§ **Source passage**:
• • • • • • •

The uncertainty is wondering if the poems you pick will fall flat or if you will run out of approaches in helping the class understand it. I can't assume the students took a prerequisite class or assign them to go 'look it up.' Whatever we're going to understand we're going to understand right there right then.

So it's exciting watching students eyes light up as they take over the journey, hook after hook, of Plath's walk from an Edenic road surrounded by blackberries toward an unreachable sea, and notice the disintegration as the landscape shifts. So many have their interpretations of poems filtered by what they think they know, in this case the poet's depression, abuse and suicide - which are important subjects but should never obscure the fact that Plath was one hell of a poet. Seeing that realization in students that are not bound by what they think they already know is a powerful experience.

"Blackberrying
BY SYLVIA PLATH

Nobody in the lane, and nothing, nothing but blackberries, 
Blackberries on either side, though on the right mainly,
A blackberry alley, going down in hooks, and a sea
Somewhere at the end of it, heaving. Blackberries
Big as the ball of my thumb, and dumb as eyes
Ebon in the hedges, fat
With blue-red juices. These they squander on my fingers.
I had not asked for such a blood sisterhood; they must love me.
They accommodate themselves to my milkbottle, flattening their sides.

• • • • • • •

§ **Records**:
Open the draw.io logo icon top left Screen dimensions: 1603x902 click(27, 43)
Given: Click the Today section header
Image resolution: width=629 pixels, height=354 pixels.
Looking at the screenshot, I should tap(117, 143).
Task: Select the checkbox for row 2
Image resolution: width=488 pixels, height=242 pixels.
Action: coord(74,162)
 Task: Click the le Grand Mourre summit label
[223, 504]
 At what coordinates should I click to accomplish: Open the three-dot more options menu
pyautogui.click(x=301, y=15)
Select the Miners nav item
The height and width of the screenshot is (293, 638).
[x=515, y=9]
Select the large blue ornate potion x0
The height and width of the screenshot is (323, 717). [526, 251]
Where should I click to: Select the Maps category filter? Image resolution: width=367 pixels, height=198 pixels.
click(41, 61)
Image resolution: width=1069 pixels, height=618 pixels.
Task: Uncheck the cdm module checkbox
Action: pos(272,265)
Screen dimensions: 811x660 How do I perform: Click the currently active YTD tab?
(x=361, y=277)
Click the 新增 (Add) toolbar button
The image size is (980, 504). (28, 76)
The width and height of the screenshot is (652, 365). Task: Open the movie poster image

• • • • • • •

§ **Tasks to complete**:
1. According to the passage on teaching Plath's poem, why must whatever the class understands be understood "right there right then"? Answer in one to three sentences.
2. Answer these questions from the passage on teaching Plath's poem:
(a) Toward what does the writer say Plath's walk leads?
(b) On which side of the lane does the poem say the blackberries mainly grow?
(c) What does the speaker say the blackberries are as big as?
You can leave the listing aside; it plays no part in the tasks.

§ **Outputs by task**:
1. The writer cannot assume the students took a prerequisite class and cannot assign them to go "look it up." Any understanding therefore has to happen during the class itself.

2.
(a) An unreachable sea.
(b) The right side.
(c) The ball of the speaker's thumb.